Data excerpts Block Start

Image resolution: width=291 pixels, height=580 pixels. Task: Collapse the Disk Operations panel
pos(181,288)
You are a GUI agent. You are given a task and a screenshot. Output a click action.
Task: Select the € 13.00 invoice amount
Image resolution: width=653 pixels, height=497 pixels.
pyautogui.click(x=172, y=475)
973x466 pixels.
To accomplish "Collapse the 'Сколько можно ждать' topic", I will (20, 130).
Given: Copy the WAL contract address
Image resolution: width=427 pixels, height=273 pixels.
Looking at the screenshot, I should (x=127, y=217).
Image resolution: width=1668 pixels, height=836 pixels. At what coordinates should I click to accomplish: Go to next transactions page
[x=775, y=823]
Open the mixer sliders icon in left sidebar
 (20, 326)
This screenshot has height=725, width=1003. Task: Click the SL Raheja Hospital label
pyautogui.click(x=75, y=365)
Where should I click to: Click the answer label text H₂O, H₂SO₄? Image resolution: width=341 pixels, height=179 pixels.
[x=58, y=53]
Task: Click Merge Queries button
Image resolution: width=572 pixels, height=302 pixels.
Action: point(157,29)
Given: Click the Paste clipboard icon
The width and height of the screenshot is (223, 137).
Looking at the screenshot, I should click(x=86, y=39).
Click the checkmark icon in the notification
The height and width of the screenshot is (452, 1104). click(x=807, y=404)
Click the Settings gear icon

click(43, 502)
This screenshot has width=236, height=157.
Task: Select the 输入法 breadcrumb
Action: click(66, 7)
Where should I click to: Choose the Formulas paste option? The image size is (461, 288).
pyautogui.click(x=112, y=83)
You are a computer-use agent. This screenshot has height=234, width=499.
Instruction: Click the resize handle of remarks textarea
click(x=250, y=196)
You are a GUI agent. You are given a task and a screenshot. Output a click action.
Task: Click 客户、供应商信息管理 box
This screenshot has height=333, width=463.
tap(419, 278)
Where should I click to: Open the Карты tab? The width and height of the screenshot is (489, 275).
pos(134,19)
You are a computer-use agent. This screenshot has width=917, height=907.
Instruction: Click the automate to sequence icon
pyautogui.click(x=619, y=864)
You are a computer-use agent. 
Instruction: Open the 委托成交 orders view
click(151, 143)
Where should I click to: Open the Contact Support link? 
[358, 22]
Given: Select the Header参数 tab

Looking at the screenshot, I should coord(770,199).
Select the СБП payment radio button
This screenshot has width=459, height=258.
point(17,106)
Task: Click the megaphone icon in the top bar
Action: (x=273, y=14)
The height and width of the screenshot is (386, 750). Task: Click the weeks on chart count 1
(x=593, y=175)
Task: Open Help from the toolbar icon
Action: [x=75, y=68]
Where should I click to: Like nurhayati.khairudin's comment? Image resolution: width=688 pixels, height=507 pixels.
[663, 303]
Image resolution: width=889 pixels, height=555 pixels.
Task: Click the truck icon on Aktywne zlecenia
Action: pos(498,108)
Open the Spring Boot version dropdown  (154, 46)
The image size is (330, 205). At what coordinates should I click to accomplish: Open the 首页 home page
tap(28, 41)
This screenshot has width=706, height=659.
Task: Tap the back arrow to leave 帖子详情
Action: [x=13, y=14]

Data excerpts Block End

*Task description*
Print the line with "Instruction: Click the automate" and every line after it in the entries above, exactly as written. Leave out all other lines.

*Exercise response*
Instruction: Click the automate to sequence icon
pyautogui.click(x=619, y=864)
You are a computer-use agent. 
Instruction: Open the 委托成交 orders view
click(151, 143)
Where should I click to: Open the Contact Support link? 
[358, 22]
Given: Select the Header参数 tab

Looking at the screenshot, I should coord(770,199).
Select the СБП payment radio button
This screenshot has width=459, height=258.
point(17,106)
Task: Click the megaphone icon in the top bar
Action: (x=273, y=14)
The height and width of the screenshot is (386, 750). Task: Click the weeks on chart count 1
(x=593, y=175)
Task: Open Help from the toolbar icon
Action: [x=75, y=68]
Where should I click to: Like nurhayati.khairudin's comment? Image resolution: width=688 pixels, height=507 pixels.
[663, 303]
Image resolution: width=889 pixels, height=555 pixels.
Task: Click the truck icon on Aktywne zlecenia
Action: pos(498,108)
Open the Spring Boot version dropdown  (154, 46)
The image size is (330, 205). At what coordinates should I click to accomplish: Open the 首页 home page
tap(28, 41)
This screenshot has width=706, height=659.
Task: Tap the back arrow to leave 帖子详情
Action: [x=13, y=14]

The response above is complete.